C'est la blessure la plus fréquente du coureur, mais elle touche aussi les randonneurs et ceux qui passent leurs journées assis : une douleur sourde autour de la rotule, sans traumatisme.
Comment se manifeste-t-il ?
La douleur encercle ou se cache derrière la rotule. Elle se réveille en descendant les escaliers, en s'accroupissant, après un long trajet assis — le « signe du cinéma » — ou quelques kilomètres de course. Parfois un craquement ou une sensation d'accrochage accompagne la flexion. Le genou n'est ni gonflé ni instable : c'est un problème de glissement, pas de structure lésée.
Dans la région, le scénario type est connu : les premières sorties de course au printemps, une randonnée avec longue descente — c'est presque toujours la descente qui réveille le genou —, ou la reprise du ski de randonnée. Côté bureau, les journées assises raccourcissent les chaînes musculaires de la cuisse ; le genou paie l'addition au premier effort venu.

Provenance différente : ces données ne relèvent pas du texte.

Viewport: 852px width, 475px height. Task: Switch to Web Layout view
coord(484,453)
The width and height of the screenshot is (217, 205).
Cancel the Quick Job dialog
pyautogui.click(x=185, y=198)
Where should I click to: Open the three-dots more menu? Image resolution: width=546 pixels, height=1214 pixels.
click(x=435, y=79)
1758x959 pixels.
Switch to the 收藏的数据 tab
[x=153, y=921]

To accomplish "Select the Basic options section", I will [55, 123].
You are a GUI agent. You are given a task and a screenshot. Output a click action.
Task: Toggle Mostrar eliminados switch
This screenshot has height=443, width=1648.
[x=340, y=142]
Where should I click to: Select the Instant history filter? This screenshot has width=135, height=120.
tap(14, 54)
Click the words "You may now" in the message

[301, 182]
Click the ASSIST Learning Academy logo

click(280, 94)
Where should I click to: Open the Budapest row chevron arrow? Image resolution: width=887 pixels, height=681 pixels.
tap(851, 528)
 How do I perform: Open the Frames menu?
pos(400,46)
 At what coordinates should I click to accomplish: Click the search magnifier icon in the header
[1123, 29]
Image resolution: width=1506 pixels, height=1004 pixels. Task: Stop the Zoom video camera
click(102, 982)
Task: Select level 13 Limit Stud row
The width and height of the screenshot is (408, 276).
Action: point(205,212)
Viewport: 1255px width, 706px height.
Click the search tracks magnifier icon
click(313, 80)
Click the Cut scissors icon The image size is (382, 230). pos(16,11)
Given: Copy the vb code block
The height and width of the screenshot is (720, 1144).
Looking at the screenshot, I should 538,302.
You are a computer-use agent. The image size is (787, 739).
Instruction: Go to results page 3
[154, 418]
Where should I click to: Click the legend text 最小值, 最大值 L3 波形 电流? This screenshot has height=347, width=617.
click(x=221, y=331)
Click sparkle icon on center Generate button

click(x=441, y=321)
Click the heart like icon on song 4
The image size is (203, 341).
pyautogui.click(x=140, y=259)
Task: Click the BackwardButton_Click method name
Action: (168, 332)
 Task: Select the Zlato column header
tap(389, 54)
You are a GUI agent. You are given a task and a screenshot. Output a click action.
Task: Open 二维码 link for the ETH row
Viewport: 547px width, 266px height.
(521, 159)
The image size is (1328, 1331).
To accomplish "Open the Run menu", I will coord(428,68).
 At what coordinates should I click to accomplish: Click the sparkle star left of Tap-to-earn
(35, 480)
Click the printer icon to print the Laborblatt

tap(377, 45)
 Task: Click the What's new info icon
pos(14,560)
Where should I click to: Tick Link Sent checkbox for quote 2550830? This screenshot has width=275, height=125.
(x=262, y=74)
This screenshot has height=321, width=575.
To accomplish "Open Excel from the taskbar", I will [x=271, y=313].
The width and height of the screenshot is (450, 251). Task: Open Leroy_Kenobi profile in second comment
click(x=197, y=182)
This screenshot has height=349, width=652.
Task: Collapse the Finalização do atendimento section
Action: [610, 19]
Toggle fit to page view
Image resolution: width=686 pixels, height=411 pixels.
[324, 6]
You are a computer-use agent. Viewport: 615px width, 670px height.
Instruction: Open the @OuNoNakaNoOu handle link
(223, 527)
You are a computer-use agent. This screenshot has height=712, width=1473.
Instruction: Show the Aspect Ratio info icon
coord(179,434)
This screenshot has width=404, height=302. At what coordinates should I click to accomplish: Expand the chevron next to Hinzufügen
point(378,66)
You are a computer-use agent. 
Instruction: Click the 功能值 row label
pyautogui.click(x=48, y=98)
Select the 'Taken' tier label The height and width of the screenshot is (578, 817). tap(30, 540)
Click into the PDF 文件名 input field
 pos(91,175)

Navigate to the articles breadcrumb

Pourquoi la rotule frotte-t-elle ?
La rotule coulisse dans un rail creusé sur le fémur, guidée par l'équilibre des forces musculaires. Quadriceps externe dominant, fessiers faibles, ischio-jambiers raccourcis, appui du pied qui s'effondre : chaque déséquilibre dévie légèrement la trajectoire. À des milliers de flexions par semaine, ce léger désaxage devient une irritation du cartilage. La chaîne postérieure raide y contribue souvent — même logique que dans Fasciite plantaire : en finir avec la douleur au talon.
Rééquilibrer plutôt que reposer
Le repos calme la douleur mais ne réaligne rien. Le bilan Thara cartographie les tensions du membre inférieur, du bassin à la cheville ; le protocole détend en profondeur les groupes dominants, redonne de la longueur aux chaînes raccourcies et accompagne la reprise progressive de la course, avec des repères simples de volume.
Le protocole individualisé évolue au fil des séances : les tensions dominantes changent à mesure que la chaîne se rééquilibre, et le travail suit cette évolution. Des repères concrets encadrent la reprise — distance, dénivelé, fréquence — pour que le genou encaisse la progression sans rechute.
Auto-entretien entre les séances
Trois gestes complètent le travail en cabinet. Étirer les quadriceps et les ischio-jambiers après chaque sortie, trente secondes par groupe, sans à-coups. Rouler doucement la face externe de la cuisse — souvent la plus tendue — avec un rouleau ou une balle. Se lever toutes les quarante-cinq minutes au bureau pour dérouiller le genou. Rien de spectaculaire : c'est la constance qui protège la trajectoire de la rotule.
Quand consulter un médecin ?
Le syndrome fémoro-patellaire ne gonfle pas et ne bloque pas. Un genou qui enfle, se dérobe, se verrouille en flexion ou reste douloureux au repos évoque une autre atteinte — ménisque, ligament, cartilage — et relève d'un avis médical. Même chose après un traumatisme : torsion, choc direct, chute à ski. Dans ces situations, l'imagerie et l'examen médical passent avant tout travail manuel.
Questions fréquentes
Courir avec la douleur va-t-il abîmer le genou ? Une douleur légère qui s'estompe n'est pas alarmante ; une douleur qui augmente pendant l'effort impose de lever le pied et de traiter la cause.
Le renforcement suffit-il ? Renforcer un muscle sur des chaînes déséquilibrées consolide parfois le problème. Détendre d'abord, renforcer ensuite.
La douleur peut-elle disparaître complètement ? C'est l'objectif visé, sans garantie de calendrier : l'évolution dépend de l'ancienneté du déséquilibre. L'auto-entretien et une progression raisonnable des volumes consolident les acquis.
Faut-il changer de chaussures ? Parfois utile, jamais suffisant : la trajectoire de la rotule se joue surtout au-dessus, dans les hanches et les cuisses.